Mine started about the .250 mark. Drove me nuts and I even pulled the barrel off just to get the action out of the way while figuring it out if it was a brass, barrel, sizing, or headspace issue. For me it turned out my new barrel just has a tighter chamber. My brass fit fine in my other 6br and also fit fine in a chamber gauge. I plan on lightly polishing mine.

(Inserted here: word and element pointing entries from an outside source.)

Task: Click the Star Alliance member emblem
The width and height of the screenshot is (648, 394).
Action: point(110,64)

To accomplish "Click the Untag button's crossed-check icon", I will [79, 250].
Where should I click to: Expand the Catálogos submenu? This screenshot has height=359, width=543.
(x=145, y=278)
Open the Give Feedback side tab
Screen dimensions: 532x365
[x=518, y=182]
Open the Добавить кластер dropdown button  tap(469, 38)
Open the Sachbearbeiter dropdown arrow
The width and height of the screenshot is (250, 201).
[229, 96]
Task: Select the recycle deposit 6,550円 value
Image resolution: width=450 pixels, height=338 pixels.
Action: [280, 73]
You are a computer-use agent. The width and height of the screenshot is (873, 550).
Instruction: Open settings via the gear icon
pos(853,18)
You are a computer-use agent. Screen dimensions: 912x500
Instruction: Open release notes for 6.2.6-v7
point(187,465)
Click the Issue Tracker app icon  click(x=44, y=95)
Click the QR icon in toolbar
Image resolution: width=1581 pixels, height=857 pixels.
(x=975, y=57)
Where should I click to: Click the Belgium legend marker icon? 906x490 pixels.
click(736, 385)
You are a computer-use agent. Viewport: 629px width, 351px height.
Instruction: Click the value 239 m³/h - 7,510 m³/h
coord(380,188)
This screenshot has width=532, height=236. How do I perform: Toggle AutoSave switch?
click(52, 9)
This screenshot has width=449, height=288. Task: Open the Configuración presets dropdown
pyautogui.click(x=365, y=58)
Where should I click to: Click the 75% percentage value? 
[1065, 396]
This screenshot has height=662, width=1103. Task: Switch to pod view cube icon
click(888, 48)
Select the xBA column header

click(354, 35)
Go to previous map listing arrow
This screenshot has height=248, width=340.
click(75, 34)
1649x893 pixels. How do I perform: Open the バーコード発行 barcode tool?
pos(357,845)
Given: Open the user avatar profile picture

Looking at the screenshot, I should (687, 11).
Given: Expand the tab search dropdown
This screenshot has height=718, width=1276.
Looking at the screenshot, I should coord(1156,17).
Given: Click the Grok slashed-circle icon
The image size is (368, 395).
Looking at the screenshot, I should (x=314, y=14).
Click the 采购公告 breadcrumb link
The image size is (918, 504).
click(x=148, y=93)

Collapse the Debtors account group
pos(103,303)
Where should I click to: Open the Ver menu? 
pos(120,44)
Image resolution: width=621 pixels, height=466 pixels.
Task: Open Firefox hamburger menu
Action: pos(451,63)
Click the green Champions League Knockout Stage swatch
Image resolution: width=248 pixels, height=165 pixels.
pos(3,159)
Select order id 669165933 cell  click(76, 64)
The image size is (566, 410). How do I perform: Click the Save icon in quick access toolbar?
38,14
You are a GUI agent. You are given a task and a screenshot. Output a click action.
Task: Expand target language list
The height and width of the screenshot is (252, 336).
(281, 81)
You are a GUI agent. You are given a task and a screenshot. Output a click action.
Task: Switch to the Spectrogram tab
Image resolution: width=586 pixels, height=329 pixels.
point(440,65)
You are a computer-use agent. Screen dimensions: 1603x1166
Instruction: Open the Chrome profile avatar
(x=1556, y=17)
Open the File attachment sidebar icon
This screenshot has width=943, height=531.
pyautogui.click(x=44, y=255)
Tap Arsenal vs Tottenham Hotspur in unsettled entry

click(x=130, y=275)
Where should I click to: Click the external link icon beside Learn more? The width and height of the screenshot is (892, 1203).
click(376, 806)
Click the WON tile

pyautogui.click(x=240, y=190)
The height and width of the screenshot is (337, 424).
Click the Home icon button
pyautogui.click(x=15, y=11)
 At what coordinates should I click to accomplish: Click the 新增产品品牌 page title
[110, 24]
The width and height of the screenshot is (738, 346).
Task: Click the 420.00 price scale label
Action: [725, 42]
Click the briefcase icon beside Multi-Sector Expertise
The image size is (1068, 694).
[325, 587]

I’m going to at first chance, when I take a fired case I can push it in just a guess 3/4 of the way in with my pinky until it stops. Have to make it go rest of the way with the bolt. It’s got fat somewhere and I’m determined to find it. I don’t know why it took 4 firings to show up. I have not changed my die setting and it didn’t get loose during sizing. Thank you for the advice
 
Your gun might need some more primary extraction to. To test, next time it's giving you a hard time slip a pocket knife blade or something as thin between the rear baffle and action and then try extraction. If that helps then just shim the back of the baffle
 
Your gun might need some more primary extraction to. To test, next time it's giving you a hard time slip a pocket knife blade or something as thin between the rear baffle and action and then try extraction. If that helps then just shim the back of the baffle
With what ? It’s not all the way round, it’s Ike a half moon. I’m sure it would help it’s all but pitiful like it is.
 
If you size a case (0 bump, no decapping rod) does the body/shoulder diameter return to 0.461? And than the case chamber easier, may need to strip the bolt for true feel.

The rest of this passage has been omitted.